You may think you know Charlotte MacInnes. Maybe you saw her in the musical Gatsby: An American Myth, with music by Florence Welch, or the TV show North Shore, or glanced at her name online and seen various stories. So, maybe you have heard of the young Australian singer/songwriter. But I promise you, you don’t know Charlotte MacInnes yet.
For starters, MacInnes will be the first to tell you until you have heard her original music, you can’t really know her. “I do feel a very emotional kind of freedom because when you sing other people’s songs and read other people’s words it can be very empowering. But there is nothing more empowering than being able to say your own words and sing your own words,” she says to kick off our utterly enthralling hour-long chat. “It gives a whole new feeling to something I’ve been doing my whole life. I’ve been writing songs for a long time but then lots of people being able to hear them is a very different experience so I’m beyond thrilled.”
Sure, the absolutely charming and delightful MacInnes, who smiles and laughs often in our conversation, spent an extended period on stage every night singing the songs of Welch to audiences. But she purposely lists herself as a singer first in her Instagram bio and that side of herself hasn’t been shared with the world, at least outside of her hometown.
“I perform my own songs live exclusively at a little bar in the tiny town that I’m from. I probably knew everyone at that pub, and I don’t think they even really knew. I wasn’t announcing. ‘I’m going to sing some originals.’ I was like, ‘Let’s just chuck them in the set and see what happens,’” she says.
As someone who says, “I had really big feelings when I was a teenager,” and managed to turn a barroom cover of KISS’ “I Was Made For Lovin’ You” into an emotional plea, MacInnes proudly wears her heart on her sleeves in both life and music.
“I think vulnerability is the ultimate strength. I really believe that. I think hardening your heart after heartbreak, and I don’t mean heartbreak romantically, I mean it in all forms. Things break your heart all the time. It’s part of life. But that kind of feeling is integral to the human experience. And if you can capture that emotion and put it to song then you’ve got [Joni Mitchell’s] ‘I could drink a case of you and I’d still be on my feet.’ How can you speak to the bittersweetness of life and love without being vulnerable? I don’t think you can,” she says, showing a wisdom well beyond her years.

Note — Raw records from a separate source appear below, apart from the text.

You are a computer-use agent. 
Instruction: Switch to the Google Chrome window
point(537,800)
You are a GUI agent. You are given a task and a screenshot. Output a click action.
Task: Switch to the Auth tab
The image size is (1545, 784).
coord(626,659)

The first step to getting to know the real MacInnes is through her debut single, “Struck,” where she definitely reveals herself, forcefully declaring, “No fear to meet my creator/If I fail, I’m not a failure.” Yes, she is vulnerable. But she also makes it clear she isn’t someone you mess with.
She is damn proud of that message, even if it surprised her as much as anyone. “I didn’t think I would write songs that were empowering. [But] I love songs that are empowering,” she says. “I was in a shop the other day and a Florence and the Machine song [“Spectrum”] came on saying, ‘Say my name,’ and I was like that’s what I want my song to do. The feeling I just received when that comes on and I’m like ‘Oh, all of a sudden in this shop I can do anything. Get the horse outside, I’m going to get on the horse and I’m going to ride. I’m going to change the world.’ That experience of that song coming on while I’m in the shopping center can change the course of a day and therefore, everything. That would be my dream for the destiny of my songs.”
So, imagine her joy when she heard from friends who heard the song before release it had done for them what “Spectrum” did for her. “My friend said to me, ‘Your music makes me want to be disorganized and not in a way of not having my things together. It makes me want to be chaotic in the best way.’ I think the music is like a feminine chaos. It’s not conservative,” she says. “I want women to feel like they can get on a horse and ride anywhere they want to go.”
Most importantly “Struck” gave her that feeling that she could go anywhere and do anything.
“I didn’t know that I had the strength I had until I listened to ‘Struck’ back and I went ‘Whoa, that feels like a promise to myself, and I better fucking keep that promise,’” she says.
The song was finished six months ago. Has she kept the promise? “One hundred percent.”